James T. Grady, Boston, Mass., with whom Gabriel O. Dumont, Jr. and Grady, Dumont & Dwyer, Boston, Mass., were on brief for defendants, appellees.

Mitchell L. Strickler, Deputy Gen. Counsel, Washington, D.C., with whom Henry Rose, General Counsel, Baruch A. Fellner, Associate Gen. Counsel, J. Stephen Caflisch, Sp. Counsel, Peter H. Gould, Deputy Asst. Gen. Counsel, Terence G. Craig, David F. Power, Washington, D.C., and Louise E. Cayne, Nathan Lewin, Martin D. Minsker and Miller, Cassidy, Larroca & Lewin, were on brief for Intervenor Pension Ben. Guar. Corp.

Before CAMPBELL, Chief Judge, ALDRICH, COFFIN, BOWNES, BREYER and TORRUELLA, Circuit Judges.

COFFIN, Circuit Judge.

Appellant Keith Fulton & Sons, Inc. (Fulton) originally challenged the constitutionality of the Multiemployer Pension Plan Amendments Act of 1980 (MPPAA), 29 U.S.C. Secs. 1381, et seq., Pub.L. No. 96-364, 94 Stat. 1208 (1980), on a number of grounds. A panel of this court upheld most of the act, but found that certain presumptions in the statute, 29 U.S.C. Sec. 1401(a)(3), deprived employers of procedural due process. Because of the importance of the issue, the unanimous authority of other circuits against the panel's view, 1 and the questions raised by the parties following the panel decision, we decided to reconsider whether the prescribed method of assessing withdrawal liability, with its statutory presumptions, is constitutional.

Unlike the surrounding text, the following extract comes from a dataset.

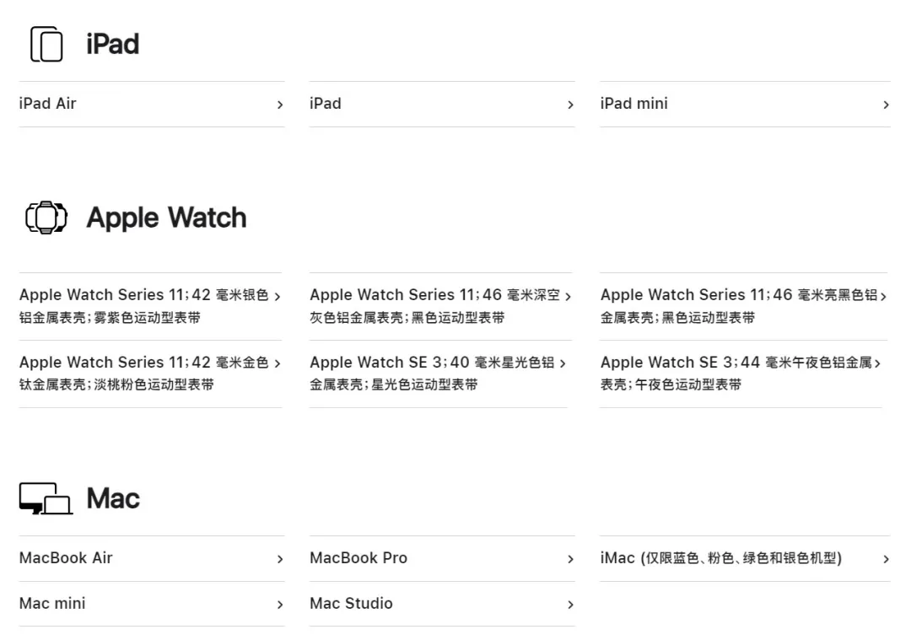Select Apple Watch Series 11 42mm silver aluminum
This screenshot has height=640, width=911.
click(143, 305)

After a careful review of the statute, its legislative history, and the opposing arguments, we have concluded that the statute does meet the requirements of procedural due process.

I. BACKGROUND

The facts surrounding Fulton's withdrawal from the New England Teamsters and Trucking Industry Pension Fund (the Fund) are set out in the opinion of the panel at 762 F.2d 1124 (1st Cir.1984). Although that opinion also describes the history of the MPPAA and some of its provisions, we believe it necessary to review certain aspects of that discussion as background for this decision.

The MPPAA was enacted as an amendment to the Employee Retirement Income Security Act of 1974 (ERISA), 29 U.S.C. Secs. 1001, et seq., and was designed, in part, to strengthen multiemployer pension plans financially by discouraging employers from withdrawing and leaving a plan with unfunded liabilities. H.R.Rep. No. 869, 96th Cong., 2d Sess. 67, reprinted in 1980 U.S.Code Cong. & Ad.News 2918, 2935 [hereinafter House Report]. It does so by requiring a withdrawing employer to pay its share of the shortfall; this payment is known as the "withdrawal liability". The statute provides that the amount of withdrawal liability is calculated by the trustees of the pension plan. If an employer disputes either the amount or the fact of liability, it can negotiate with the pension plan and, if there is no resolution, the dispute must be arbitrated. 29 U.S.C. Sec. 1401(a)(1). Either party to the arbitration may appeal that decision to a district court. 29 U.S.C. Sec. 1401(b)(2).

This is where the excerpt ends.